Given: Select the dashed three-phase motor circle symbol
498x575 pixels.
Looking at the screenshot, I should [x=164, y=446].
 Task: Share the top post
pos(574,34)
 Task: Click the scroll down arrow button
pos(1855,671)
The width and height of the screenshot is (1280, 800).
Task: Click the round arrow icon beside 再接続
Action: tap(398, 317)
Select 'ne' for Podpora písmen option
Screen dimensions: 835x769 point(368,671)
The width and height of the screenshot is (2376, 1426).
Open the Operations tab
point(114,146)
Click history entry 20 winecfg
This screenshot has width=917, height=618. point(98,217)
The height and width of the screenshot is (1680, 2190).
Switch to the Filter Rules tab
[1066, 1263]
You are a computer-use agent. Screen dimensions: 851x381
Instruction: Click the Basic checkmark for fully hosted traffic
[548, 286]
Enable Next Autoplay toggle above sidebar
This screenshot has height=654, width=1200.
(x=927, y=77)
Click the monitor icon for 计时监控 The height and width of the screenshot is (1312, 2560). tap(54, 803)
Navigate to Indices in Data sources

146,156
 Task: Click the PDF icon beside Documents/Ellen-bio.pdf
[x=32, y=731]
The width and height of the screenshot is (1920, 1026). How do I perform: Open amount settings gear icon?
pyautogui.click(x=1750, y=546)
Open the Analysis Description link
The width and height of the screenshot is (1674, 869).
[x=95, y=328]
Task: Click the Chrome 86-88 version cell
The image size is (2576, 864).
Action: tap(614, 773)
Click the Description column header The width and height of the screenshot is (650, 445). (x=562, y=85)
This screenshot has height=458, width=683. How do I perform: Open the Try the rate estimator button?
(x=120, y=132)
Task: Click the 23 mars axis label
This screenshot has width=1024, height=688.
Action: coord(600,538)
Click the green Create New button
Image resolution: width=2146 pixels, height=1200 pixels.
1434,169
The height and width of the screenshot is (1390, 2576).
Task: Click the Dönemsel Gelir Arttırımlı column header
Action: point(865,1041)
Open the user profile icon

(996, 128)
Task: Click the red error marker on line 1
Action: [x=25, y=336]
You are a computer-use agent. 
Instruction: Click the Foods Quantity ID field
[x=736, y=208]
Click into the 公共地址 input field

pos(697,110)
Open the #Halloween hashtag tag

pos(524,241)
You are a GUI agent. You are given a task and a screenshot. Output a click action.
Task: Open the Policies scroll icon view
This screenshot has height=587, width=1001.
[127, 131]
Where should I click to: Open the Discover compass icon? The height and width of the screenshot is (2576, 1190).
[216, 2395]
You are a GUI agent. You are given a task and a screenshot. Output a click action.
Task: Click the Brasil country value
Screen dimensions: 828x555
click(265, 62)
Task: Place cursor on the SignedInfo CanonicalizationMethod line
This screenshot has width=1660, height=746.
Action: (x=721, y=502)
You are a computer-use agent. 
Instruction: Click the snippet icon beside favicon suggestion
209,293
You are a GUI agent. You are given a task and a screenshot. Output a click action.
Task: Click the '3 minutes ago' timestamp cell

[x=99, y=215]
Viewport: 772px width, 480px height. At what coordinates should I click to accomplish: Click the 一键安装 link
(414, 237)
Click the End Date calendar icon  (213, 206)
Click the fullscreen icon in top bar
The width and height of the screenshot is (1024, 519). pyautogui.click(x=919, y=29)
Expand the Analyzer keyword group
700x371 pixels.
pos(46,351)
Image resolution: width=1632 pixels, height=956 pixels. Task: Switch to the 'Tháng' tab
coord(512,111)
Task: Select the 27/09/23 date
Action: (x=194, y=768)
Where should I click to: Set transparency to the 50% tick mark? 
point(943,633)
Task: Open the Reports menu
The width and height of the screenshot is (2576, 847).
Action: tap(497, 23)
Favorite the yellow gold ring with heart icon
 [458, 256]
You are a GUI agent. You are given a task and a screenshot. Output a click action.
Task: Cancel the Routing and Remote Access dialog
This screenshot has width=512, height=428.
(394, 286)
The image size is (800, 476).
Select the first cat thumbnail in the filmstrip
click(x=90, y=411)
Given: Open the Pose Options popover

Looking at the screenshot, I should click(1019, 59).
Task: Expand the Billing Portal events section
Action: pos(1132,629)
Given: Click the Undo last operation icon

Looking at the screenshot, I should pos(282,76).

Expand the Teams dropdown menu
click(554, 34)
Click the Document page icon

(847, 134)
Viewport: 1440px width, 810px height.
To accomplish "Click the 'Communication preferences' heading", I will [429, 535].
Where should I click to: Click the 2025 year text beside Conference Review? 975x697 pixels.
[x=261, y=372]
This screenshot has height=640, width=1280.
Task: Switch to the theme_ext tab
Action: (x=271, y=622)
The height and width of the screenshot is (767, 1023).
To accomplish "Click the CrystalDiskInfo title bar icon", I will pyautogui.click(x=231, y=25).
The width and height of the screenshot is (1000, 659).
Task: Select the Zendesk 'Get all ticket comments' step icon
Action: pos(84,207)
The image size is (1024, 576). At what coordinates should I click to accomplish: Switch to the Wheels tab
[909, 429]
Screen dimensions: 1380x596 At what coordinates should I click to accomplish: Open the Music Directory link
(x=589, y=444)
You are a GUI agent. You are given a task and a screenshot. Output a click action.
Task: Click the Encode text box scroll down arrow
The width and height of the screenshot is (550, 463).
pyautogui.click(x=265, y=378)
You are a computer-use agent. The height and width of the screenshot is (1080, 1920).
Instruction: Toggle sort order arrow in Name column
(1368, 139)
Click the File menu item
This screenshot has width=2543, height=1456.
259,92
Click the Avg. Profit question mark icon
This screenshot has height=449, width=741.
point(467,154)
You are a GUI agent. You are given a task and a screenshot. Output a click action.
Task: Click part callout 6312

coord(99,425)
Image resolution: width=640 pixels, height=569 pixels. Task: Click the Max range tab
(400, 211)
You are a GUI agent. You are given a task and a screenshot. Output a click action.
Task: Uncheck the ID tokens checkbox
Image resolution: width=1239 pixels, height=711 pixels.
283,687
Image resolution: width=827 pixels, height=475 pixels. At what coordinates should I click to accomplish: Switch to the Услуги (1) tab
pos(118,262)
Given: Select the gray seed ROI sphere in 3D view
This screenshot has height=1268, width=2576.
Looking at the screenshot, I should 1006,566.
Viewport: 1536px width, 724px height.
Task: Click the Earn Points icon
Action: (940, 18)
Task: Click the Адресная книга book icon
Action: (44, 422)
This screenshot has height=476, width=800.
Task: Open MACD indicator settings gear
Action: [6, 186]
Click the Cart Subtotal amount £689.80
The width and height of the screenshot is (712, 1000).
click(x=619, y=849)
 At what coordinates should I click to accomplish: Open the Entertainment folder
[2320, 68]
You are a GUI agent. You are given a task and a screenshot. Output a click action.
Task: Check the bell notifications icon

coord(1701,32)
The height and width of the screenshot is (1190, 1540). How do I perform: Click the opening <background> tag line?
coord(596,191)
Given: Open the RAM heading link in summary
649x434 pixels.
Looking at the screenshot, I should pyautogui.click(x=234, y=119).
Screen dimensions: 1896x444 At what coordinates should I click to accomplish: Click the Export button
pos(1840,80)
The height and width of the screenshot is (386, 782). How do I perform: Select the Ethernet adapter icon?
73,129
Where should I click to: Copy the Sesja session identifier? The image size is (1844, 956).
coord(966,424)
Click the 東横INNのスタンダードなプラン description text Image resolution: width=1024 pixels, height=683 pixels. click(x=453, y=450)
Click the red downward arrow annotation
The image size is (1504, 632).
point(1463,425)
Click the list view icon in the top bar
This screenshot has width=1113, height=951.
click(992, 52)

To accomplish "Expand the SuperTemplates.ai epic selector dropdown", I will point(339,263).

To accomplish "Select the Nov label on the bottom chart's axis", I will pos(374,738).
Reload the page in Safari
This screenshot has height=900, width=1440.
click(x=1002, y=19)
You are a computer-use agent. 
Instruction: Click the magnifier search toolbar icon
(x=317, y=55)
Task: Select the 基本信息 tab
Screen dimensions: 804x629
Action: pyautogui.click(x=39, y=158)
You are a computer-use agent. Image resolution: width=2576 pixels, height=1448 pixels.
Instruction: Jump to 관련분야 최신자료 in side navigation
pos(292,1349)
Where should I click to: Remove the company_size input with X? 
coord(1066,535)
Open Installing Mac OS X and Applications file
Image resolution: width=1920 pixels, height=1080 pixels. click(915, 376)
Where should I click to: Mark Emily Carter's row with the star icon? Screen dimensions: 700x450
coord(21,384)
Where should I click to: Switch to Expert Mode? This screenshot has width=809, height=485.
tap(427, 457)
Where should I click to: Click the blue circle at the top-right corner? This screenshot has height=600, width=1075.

##########

■ **Task prompt**
Echo the lines from the one containing "This screenshot has height=458, width=683." through the one containing "Click the End", both included, with nothing changed.

■ **Exercise output**
This screenshot has height=458, width=683. How do I perform: Open the Try the rate estimator button?
(x=120, y=132)
Task: Click the 23 mars axis label
This screenshot has width=1024, height=688.
Action: coord(600,538)
Click the green Create New button
Image resolution: width=2146 pixels, height=1200 pixels.
1434,169
The height and width of the screenshot is (1390, 2576).
Task: Click the Dönemsel Gelir Arttırımlı column header
Action: point(865,1041)
Open the user profile icon

(996, 128)
Task: Click the red error marker on line 1
Action: [x=25, y=336]
You are a computer-use agent. 
Instruction: Click the Foods Quantity ID field
[x=736, y=208]
Click into the 公共地址 input field

pos(697,110)
Open the #Halloween hashtag tag

pos(524,241)
You are a GUI agent. You are given a task and a screenshot. Output a click action.
Task: Open the Policies scroll icon view
This screenshot has height=587, width=1001.
[127, 131]
Where should I click to: Open the Discover compass icon? The height and width of the screenshot is (2576, 1190).
[216, 2395]
You are a GUI agent. You are given a task and a screenshot. Output a click action.
Task: Click the Brasil country value
Screen dimensions: 828x555
click(265, 62)
Task: Place cursor on the SignedInfo CanonicalizationMethod line
This screenshot has width=1660, height=746.
Action: (x=721, y=502)
You are a computer-use agent. 
Instruction: Click the snippet icon beside favicon suggestion
209,293
You are a GUI agent. You are given a task and a screenshot. Output a click action.
Task: Click the '3 minutes ago' timestamp cell

[x=99, y=215]
Viewport: 772px width, 480px height. At what coordinates should I click to accomplish: Click the 一键安装 link
(414, 237)
Click the End Date calendar icon  (213, 206)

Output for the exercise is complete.